▶ _Tugas Singkat 1_
Salin tanpa perubahan apa pun baris-baris daftar di bawah, mulai dari baris yang memuat "World (283, 160)" sampai akhir daftar, termasuk kedua ujungnya.

▶ _Teks Bacaan_

──────────

Kumpulan Berita Terkini Seputar Banyuwangi
English VersionBahasa Indonesia
Sosial  

Aliran Air Cukup Deras, Warga Bikin Wisata Arung Jeram

Daftarkan email Anda untuk Berlangganan berita dikirim langsung ke mailbox Anda

kepala-dusun-srampon-khomaidi-membersihkan-dedaunan-kering-di-sekitar-air-terjun-kedung-lumbung-dusun-srampon-desa-segobang-kecamatan-licin

BAGI orang yang pernah mendaki puncak Ijen tanpa bantuan troli, mungkin perjalanan menuju lokasi air terjun kali ini boleh dikatan sama capeknya. Nama air terjun yang dikunjungi Jawa Pos Radar Banyuwangi  kali ini adalah air terjung Cenggilik  dan air terjun Kedung Lumbung.

Lokasi air terjun ini tepat berada di  tengah tebing yang memisahkan dua  dusun yang berada di Desa Segobang. Gampangnya, sebelum menuju lokasi air terjun ini ikutilah penunjuk panah  yang mengarah ke Ijen Cliff Resto. Begitu sampai di sebuah jalan yang kanan-kirinya areal persawahan, langsung saja bertanya kepada warga yang ada.

Atau minta diantarkan ke lokasi air terjung Cenggilik dan air terjun Kedung Lumbung. Saya sendiri bisa sampai ke lokasi itu berkat bantuan Kepala Dusun Srampon, Khomaidi  yang bersedia mengantarkan ke lokasi air  terjun yang sempat digunakan warga sebagai  wisata arung jeram.

──────────

Daftar untuk menemukan hal yang ditampilkan

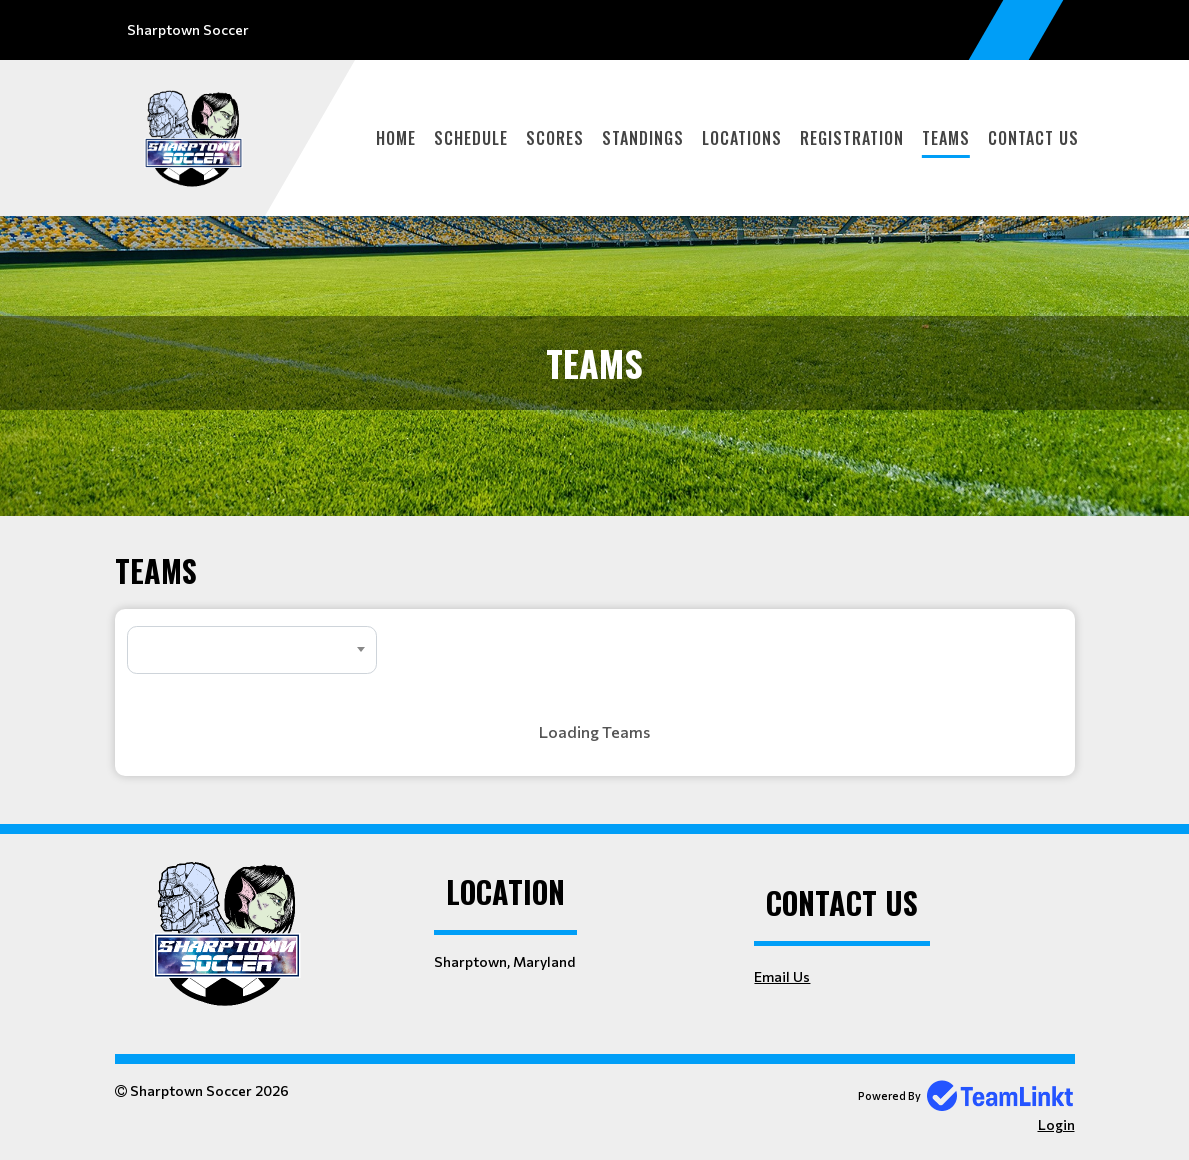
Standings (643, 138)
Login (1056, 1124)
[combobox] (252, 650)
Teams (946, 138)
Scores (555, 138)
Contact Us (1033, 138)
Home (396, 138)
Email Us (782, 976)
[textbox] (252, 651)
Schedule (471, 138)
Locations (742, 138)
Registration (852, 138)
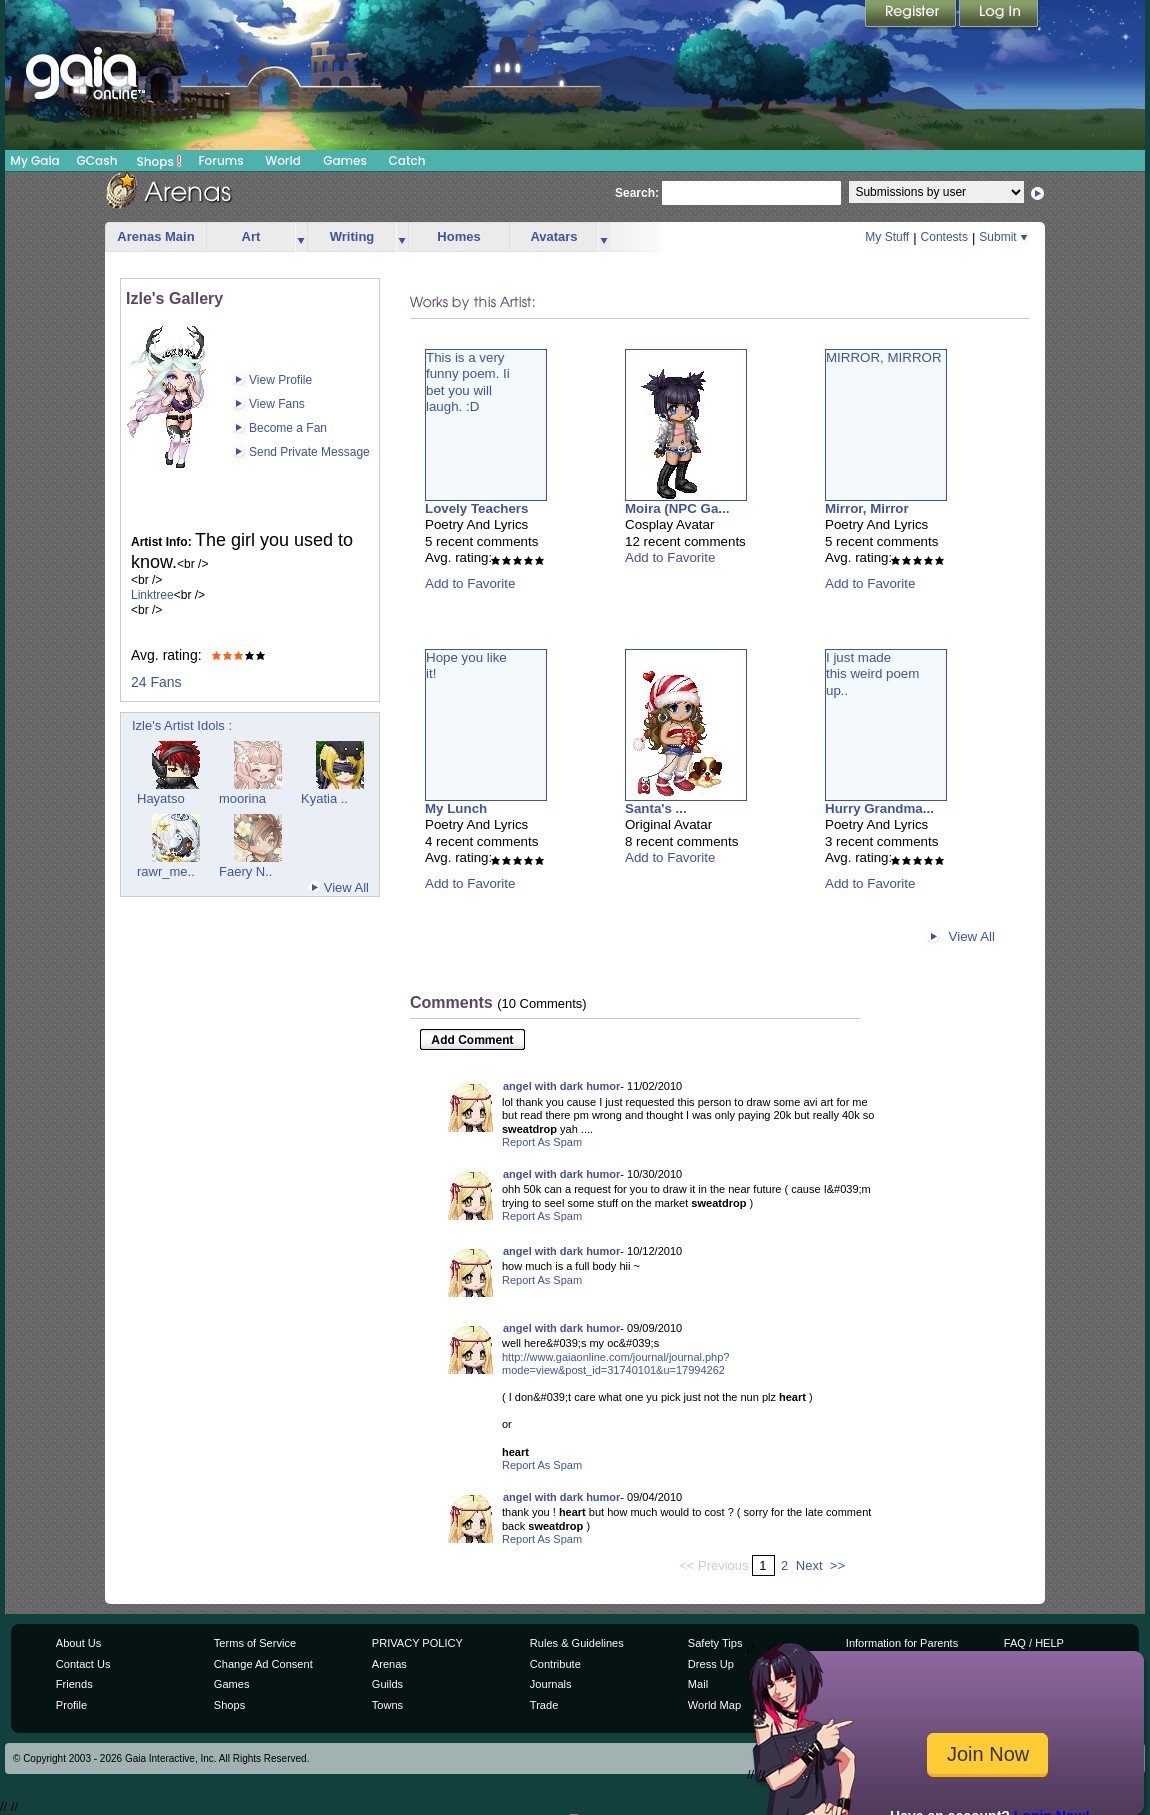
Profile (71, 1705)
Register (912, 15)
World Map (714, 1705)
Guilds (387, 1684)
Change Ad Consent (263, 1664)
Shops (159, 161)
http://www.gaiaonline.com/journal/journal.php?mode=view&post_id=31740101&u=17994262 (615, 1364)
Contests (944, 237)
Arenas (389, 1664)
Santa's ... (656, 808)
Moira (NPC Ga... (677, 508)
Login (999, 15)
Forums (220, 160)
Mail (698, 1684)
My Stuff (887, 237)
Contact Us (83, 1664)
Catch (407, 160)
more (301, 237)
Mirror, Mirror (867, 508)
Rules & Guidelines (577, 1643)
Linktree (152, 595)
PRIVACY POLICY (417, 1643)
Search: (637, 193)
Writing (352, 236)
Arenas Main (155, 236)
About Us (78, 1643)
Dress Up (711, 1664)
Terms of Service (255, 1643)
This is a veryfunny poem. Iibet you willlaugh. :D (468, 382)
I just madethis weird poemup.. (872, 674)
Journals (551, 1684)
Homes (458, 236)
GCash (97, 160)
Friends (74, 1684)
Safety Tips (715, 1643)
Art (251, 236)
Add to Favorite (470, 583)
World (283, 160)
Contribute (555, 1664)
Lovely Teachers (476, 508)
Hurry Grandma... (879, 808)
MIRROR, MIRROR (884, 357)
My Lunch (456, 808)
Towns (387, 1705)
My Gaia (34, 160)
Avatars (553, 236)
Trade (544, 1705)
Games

──────────

▶ _Tugas Singkat 2_
Kutip kata demi kata bagian artikel tentang air terjun di Desa Segobang di atas, antara "Aliran Air Cukup" dan "warga yang ada.", termasuk keduanya.

▶ _Keluaran Lengkap 1_
World (283, 160)
Contribute (555, 1664)
Lovely Teachers (476, 508)
Hurry Grandma... (879, 808)
MIRROR, MIRROR (884, 357)
My Lunch (456, 808)
Towns (387, 1705)
My Gaia (34, 160)
Avatars (553, 236)
Trade (544, 1705)
Games

▶ _Keluaran Lengkap 2_
Aliran Air Cukup Deras, Warga Bikin Wisata Arung Jeram

Daftarkan email Anda untuk Berlangganan berita dikirim langsung ke mailbox Anda

kepala-dusun-srampon-khomaidi-membersihkan-dedaunan-kering-di-sekitar-air-terjun-kedung-lumbung-dusun-srampon-desa-segobang-kecamatan-licin

BAGI orang yang pernah mendaki puncak Ijen tanpa bantuan troli, mungkin perjalanan menuju lokasi air terjun kali ini boleh dikatan sama capeknya. Nama air terjun yang dikunjungi Jawa Pos Radar Banyuwangi  kali ini adalah air terjung Cenggilik  dan air terjun Kedung Lumbung.

Lokasi air terjun ini tepat berada di  tengah tebing yang memisahkan dua  dusun yang berada di Desa Segobang. Gampangnya, sebelum menuju lokasi air terjun ini ikutilah penunjuk panah  yang mengarah ke Ijen Cliff Resto. Begitu sampai di sebuah jalan yang kanan-kirinya areal persawahan, langsung saja bertanya kepada warga yang ada.